- [Word and item position data]:
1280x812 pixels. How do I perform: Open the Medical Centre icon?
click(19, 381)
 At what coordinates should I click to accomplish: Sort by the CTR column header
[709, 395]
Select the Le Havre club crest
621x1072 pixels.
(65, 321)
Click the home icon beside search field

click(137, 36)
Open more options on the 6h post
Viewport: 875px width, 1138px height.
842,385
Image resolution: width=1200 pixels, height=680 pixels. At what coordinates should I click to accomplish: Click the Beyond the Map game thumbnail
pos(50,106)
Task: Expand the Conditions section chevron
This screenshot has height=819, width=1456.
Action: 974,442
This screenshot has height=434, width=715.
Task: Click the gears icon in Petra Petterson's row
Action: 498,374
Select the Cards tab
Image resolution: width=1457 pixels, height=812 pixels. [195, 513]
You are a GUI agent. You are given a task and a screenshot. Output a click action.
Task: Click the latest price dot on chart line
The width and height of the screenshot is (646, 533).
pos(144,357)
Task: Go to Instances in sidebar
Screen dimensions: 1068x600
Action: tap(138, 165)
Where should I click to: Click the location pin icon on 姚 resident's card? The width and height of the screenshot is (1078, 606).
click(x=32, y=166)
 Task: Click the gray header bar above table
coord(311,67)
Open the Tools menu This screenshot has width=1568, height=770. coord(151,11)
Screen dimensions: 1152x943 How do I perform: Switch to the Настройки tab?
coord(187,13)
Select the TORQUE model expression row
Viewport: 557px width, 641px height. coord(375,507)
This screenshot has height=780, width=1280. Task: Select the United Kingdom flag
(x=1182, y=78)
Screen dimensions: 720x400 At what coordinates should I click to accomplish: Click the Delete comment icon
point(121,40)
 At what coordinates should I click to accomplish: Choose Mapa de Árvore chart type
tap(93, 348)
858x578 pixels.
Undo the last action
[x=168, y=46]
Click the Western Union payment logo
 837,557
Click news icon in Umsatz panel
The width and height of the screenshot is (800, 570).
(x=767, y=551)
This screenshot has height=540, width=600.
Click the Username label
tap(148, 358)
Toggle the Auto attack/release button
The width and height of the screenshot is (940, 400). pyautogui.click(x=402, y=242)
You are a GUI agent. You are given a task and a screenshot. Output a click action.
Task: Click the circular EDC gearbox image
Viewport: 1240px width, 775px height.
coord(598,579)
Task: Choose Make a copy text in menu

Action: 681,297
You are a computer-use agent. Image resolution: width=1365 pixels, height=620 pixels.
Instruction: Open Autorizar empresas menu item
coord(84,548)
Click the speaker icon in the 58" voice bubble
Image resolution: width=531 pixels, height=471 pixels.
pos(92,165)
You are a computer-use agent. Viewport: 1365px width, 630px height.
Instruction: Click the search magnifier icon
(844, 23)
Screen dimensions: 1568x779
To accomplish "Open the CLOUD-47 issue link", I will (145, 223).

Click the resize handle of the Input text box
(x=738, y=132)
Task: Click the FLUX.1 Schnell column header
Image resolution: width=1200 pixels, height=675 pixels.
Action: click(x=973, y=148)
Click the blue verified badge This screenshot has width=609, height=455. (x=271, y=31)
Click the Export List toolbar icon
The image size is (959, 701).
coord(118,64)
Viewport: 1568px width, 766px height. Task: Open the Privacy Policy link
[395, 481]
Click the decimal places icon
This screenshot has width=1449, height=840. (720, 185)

- [To do]:
Update the rows above by replacing "Screen dimensions" with "Screen size" wherever it occurs, leaving everything else untouched.

- [Output for this exercise]:
1280x812 pixels. How do I perform: Open the Medical Centre icon?
click(19, 381)
 At what coordinates should I click to accomplish: Sort by the CTR column header
[709, 395]
Select the Le Havre club crest
621x1072 pixels.
(65, 321)
Click the home icon beside search field

click(137, 36)
Open more options on the 6h post
Viewport: 875px width, 1138px height.
842,385
Image resolution: width=1200 pixels, height=680 pixels. At what coordinates should I click to accomplish: Click the Beyond the Map game thumbnail
pos(50,106)
Task: Expand the Conditions section chevron
This screenshot has height=819, width=1456.
Action: 974,442
This screenshot has height=434, width=715.
Task: Click the gears icon in Petra Petterson's row
Action: 498,374
Select the Cards tab
Image resolution: width=1457 pixels, height=812 pixels. [195, 513]
You are a GUI agent. You are given a task and a screenshot. Output a click action.
Task: Click the latest price dot on chart line
The width and height of the screenshot is (646, 533).
pos(144,357)
Task: Go to Instances in sidebar
Screen size: 1068x600
Action: tap(138, 165)
Where should I click to: Click the location pin icon on 姚 resident's card? The width and height of the screenshot is (1078, 606).
click(x=32, y=166)
 Task: Click the gray header bar above table
coord(311,67)
Open the Tools menu This screenshot has width=1568, height=770. coord(151,11)
Screen size: 1152x943 How do I perform: Switch to the Настройки tab?
coord(187,13)
Select the TORQUE model expression row
Viewport: 557px width, 641px height. coord(375,507)
This screenshot has height=780, width=1280. Task: Select the United Kingdom flag
(x=1182, y=78)
Screen size: 720x400 At what coordinates should I click to accomplish: Click the Delete comment icon
point(121,40)
 At what coordinates should I click to accomplish: Choose Mapa de Árvore chart type
tap(93, 348)
858x578 pixels.
Undo the last action
[x=168, y=46]
Click the Western Union payment logo
 837,557
Click news icon in Umsatz panel
The width and height of the screenshot is (800, 570).
(x=767, y=551)
This screenshot has height=540, width=600.
Click the Username label
tap(148, 358)
Toggle the Auto attack/release button
The width and height of the screenshot is (940, 400). pyautogui.click(x=402, y=242)
You are a GUI agent. You are given a task and a screenshot. Output a click action.
Task: Click the circular EDC gearbox image
Viewport: 1240px width, 775px height.
coord(598,579)
Task: Choose Make a copy text in menu

Action: 681,297
You are a computer-use agent. Image resolution: width=1365 pixels, height=620 pixels.
Instruction: Open Autorizar empresas menu item
coord(84,548)
Click the speaker icon in the 58" voice bubble
Image resolution: width=531 pixels, height=471 pixels.
pos(92,165)
You are a computer-use agent. Viewport: 1365px width, 630px height.
Instruction: Click the search magnifier icon
(844, 23)
Screen size: 1568x779
To accomplish "Open the CLOUD-47 issue link", I will (145, 223).

Click the resize handle of the Input text box
(x=738, y=132)
Task: Click the FLUX.1 Schnell column header
Image resolution: width=1200 pixels, height=675 pixels.
Action: click(x=973, y=148)
Click the blue verified badge This screenshot has width=609, height=455. (x=271, y=31)
Click the Export List toolbar icon
The image size is (959, 701).
coord(118,64)
Viewport: 1568px width, 766px height. Task: Open the Privacy Policy link
[395, 481]
Click the decimal places icon
This screenshot has width=1449, height=840. (720, 185)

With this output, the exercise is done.